Rex bougea. Il se plaça devant George, et le son qui sortait désormais de sa gorge n’avait plus rien d’ambigu. C’était un grondement régulier de mécontentement. « J’ai fait un long chemin », dit Marcus. Le sourire s’était effacé. « Dis-lui simplement que je suis là. » George garda la main sur la porte. Son cœur battait plus vite, mais sa voix resta calme. « Je vais te demander d’enlever ta main de ma porte. »

D’en haut, ils entendirent : « George ? » La voix de Zoé, juste une question. Il y eut une pause. Puis ses pas dans l’escalier. Elle apparut dans le couloir et s’arrêta. La couleur quitta son visage si vite qu’on aurait dit qu’on regardait quelque chose s’écouler. Elle dit, très doucement : « Marcus. » L’expression de l’homme changea — quelque chose s’adoucissait en lui. « Te voilà », dit-il.
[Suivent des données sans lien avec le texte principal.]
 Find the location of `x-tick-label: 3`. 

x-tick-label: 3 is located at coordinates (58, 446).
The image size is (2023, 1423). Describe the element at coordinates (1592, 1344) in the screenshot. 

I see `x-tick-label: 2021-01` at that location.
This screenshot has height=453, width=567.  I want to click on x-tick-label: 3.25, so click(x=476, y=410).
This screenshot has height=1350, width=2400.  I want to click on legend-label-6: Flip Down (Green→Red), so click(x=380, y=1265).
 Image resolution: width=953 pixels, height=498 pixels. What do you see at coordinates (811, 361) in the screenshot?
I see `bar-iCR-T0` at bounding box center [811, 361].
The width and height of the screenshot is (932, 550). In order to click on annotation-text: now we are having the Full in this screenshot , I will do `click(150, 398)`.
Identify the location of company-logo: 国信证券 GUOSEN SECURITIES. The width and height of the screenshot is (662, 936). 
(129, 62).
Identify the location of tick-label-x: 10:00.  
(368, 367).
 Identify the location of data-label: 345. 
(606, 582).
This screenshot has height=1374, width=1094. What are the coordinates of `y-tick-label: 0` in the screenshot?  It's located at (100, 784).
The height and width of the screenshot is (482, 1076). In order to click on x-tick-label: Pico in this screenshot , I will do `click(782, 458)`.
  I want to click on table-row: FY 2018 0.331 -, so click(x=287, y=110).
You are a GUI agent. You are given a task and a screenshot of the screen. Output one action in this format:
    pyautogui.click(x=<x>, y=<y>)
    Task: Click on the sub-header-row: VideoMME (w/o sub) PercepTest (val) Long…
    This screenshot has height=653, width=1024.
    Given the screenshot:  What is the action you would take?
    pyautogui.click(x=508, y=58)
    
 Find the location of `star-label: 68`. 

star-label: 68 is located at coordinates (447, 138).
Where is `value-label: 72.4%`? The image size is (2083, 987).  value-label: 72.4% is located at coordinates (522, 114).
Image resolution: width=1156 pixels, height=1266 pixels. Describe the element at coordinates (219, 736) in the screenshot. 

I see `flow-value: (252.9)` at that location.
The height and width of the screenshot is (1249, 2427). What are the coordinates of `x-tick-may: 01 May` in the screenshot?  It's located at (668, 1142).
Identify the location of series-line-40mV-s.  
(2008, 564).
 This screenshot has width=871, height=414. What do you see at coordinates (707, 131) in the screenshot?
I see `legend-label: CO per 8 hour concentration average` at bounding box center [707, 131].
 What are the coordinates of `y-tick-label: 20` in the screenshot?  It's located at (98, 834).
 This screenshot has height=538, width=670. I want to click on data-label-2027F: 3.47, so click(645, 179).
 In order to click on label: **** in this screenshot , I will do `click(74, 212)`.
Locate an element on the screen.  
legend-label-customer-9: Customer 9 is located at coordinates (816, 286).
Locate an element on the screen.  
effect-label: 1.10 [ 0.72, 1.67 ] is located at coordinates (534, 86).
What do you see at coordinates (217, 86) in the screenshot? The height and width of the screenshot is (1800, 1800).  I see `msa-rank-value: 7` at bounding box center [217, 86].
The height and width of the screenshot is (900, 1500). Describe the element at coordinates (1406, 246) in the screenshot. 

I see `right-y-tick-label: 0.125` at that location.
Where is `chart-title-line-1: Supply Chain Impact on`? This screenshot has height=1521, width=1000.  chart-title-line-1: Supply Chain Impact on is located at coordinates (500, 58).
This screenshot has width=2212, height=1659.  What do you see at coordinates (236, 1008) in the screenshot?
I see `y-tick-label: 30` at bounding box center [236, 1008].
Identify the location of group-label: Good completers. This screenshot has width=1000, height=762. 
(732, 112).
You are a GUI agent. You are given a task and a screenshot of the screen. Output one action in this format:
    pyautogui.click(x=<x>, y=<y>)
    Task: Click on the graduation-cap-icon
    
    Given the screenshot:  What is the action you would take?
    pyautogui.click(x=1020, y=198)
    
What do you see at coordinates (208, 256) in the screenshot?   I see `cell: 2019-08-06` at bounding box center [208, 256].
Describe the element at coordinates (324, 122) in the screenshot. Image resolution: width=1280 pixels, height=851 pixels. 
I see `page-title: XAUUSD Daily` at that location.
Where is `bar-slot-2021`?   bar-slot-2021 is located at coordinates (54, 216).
Puis George entendit Zoé expirer derrière lui, et Rex se précipita à travers la cuisine vers Zoé, qui perdit momentanément l’équilibre. Mais elle allait bien. Tout en calmant Rex, George sortit son téléphone de sa poche et composa le 911. Marcus observait toujours Zoé. Zoé observait Marcus. Et Rex était juste à côté d’elle, immobile comme un mur.